On évoquera également sa gestion exemplaire des émeutes de juillet dernier, le lien qu’elle aura su tisser avec les acteurs associatifs des différents quartiers et sa pratique du dialogue avec les habitants, qui auront ainsi permis d’éviter le pire dans une commune qui aurait autrement pu s’embraser. Nous y consacrions un dossier,  à retrouver ici.

Porteuse d’une vision unitaire de la politique, elle se porte volontaire en mai 2022 pour intégrer le « Parlement de la NUPES », instance nationale qui était alors censé coordonner les actions de la coalition de gauche crée à l’occasion des élections législatives. Une instance malheureusement mise en sommeil par la direction de la France Insoumise…

Amandine Demore incarne cette nouvelle génération d’élus progressistes, qui attache une importance particulière aux sujets liés à l’environnement et à la démocratie participative. Sur ce dernier thème, elle aura notamment impulsé l’émergence de la « Fabrique citoyenne », vaste ensemble de dispositifs de consultations et de co-construction, afin de favoriser l’implication des habitants à tous les niveaux.

Une nouvelle génération

Autour d’Amandine Demore, c’est toute une génération qui monte progressivement en responsabilité.
On pense à Pierre Labriet, adjoint aux sports, à la jeunesse et aux politiques de la ville, ainsi que conseiller délégué à la Métropole en charge de l’enseignement supérieur et de la recherche. Quarantenaire, il s’est fait connaître lors de la préparation des élections législatives. Faisant preuve d’un sens des responsabilités trop rare de nos jours en retirant sa candidature après six mois de campagne qui l’avait pourtant installé comme personnalité incontournable sur la seconde circonscription, il permet ainsi à la candidature NUPES de battre le député sortant LREM.

Plus jeunes, Aurélien Farge et Maxime Favier sont tous deux issus des mobilisations lycéennes des années 2000. Le premier, ancien secrétaire départemental du Mouvement des jeunes communistes, a cofondé une agence de communication visuelle après un passage au cabinet du maire de Saint-Martin-d’Hères, David Queiros.

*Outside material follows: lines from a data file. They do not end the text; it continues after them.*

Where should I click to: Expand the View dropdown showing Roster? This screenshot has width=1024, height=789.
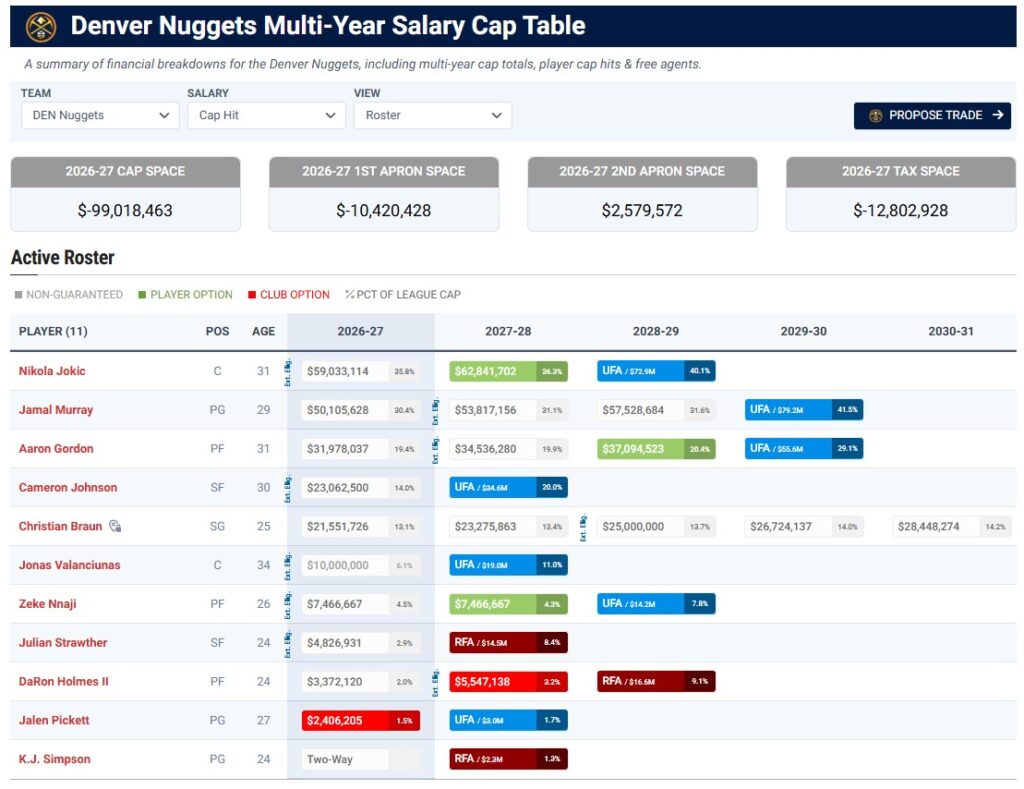[433, 116]
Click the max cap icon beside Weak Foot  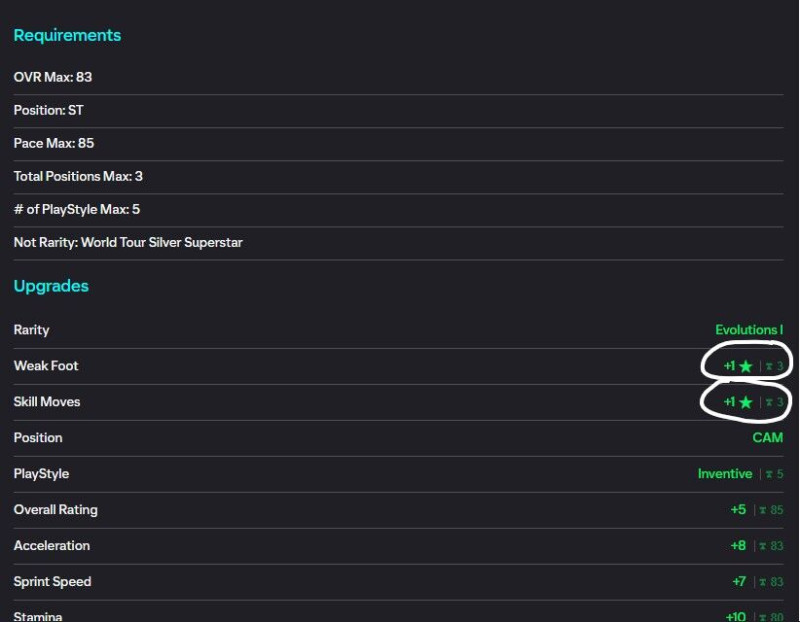click(768, 367)
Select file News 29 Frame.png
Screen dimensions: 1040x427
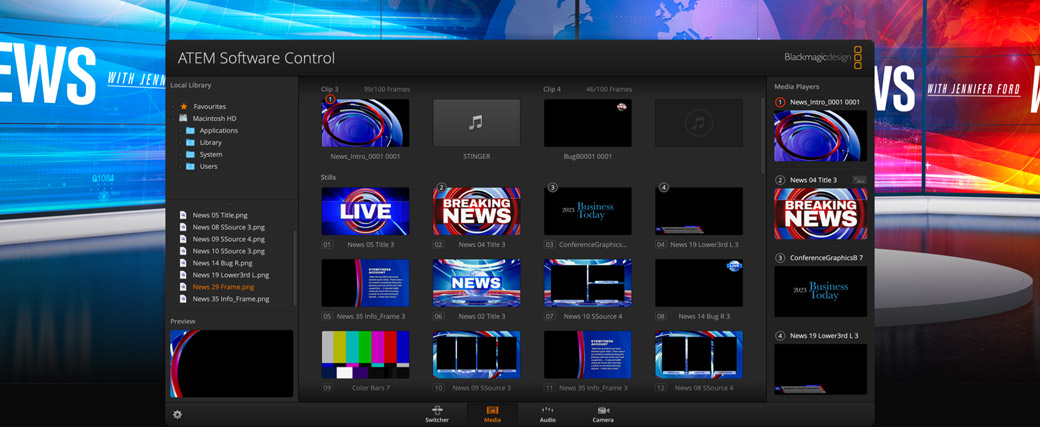[223, 287]
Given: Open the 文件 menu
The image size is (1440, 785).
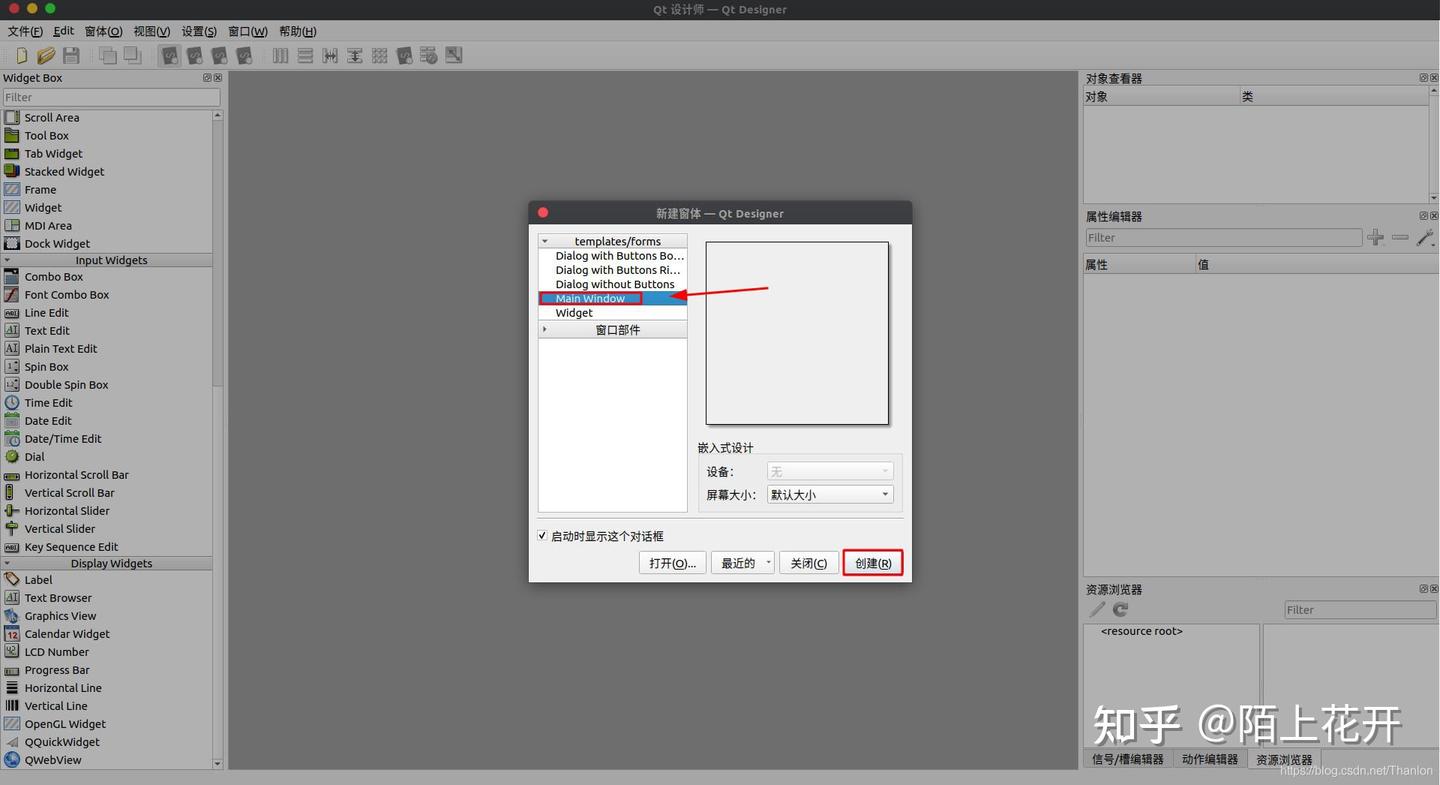Looking at the screenshot, I should click(x=24, y=31).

Il a aujourd’hui en charge les dossiers relatifs au numérique. Maxime Favier est quant à lui a eu des responsabilités à l’association « Contre-Courant » de Science Po Grenoble, militant aux côtés de jeunes des autres forces de gauche. Jeune professeur en lycée professionnel, il a actuellement en charge des projets jeunesse auprès de Pierre Labriet.

Une nouvelle page de l’histoire d’Echirolles

Alors que les questions liées au passage de relai – envisagés ou supposés – de Renzo Sulli auront été le principal moteur des dissidences et oppositions municipales depuis au moins 2014, c’est une page qui se tourne. Laurent Berthet (divers gauche) en 2014 comme Alban Rosa (LFI) en 2020 avaient fait de la longévité au pouvoir de Renzo Sulli un argument de campagne, prônant tous deux le « renouveau »… un renouveau dans la continuité qu’incarne désormais Amandine Demore.

Au moment où la gauche métropolitaine est à la recherche d’un nouveau souffle et que les élus communistes y sont les artisans de la recherche d’une unité dans l’action au service des populations, l’émergence d’une nouvelle génération d’élus communistes apparaît pour beaucoup comme l’occasion de retrouver le sens de l’intérêt général.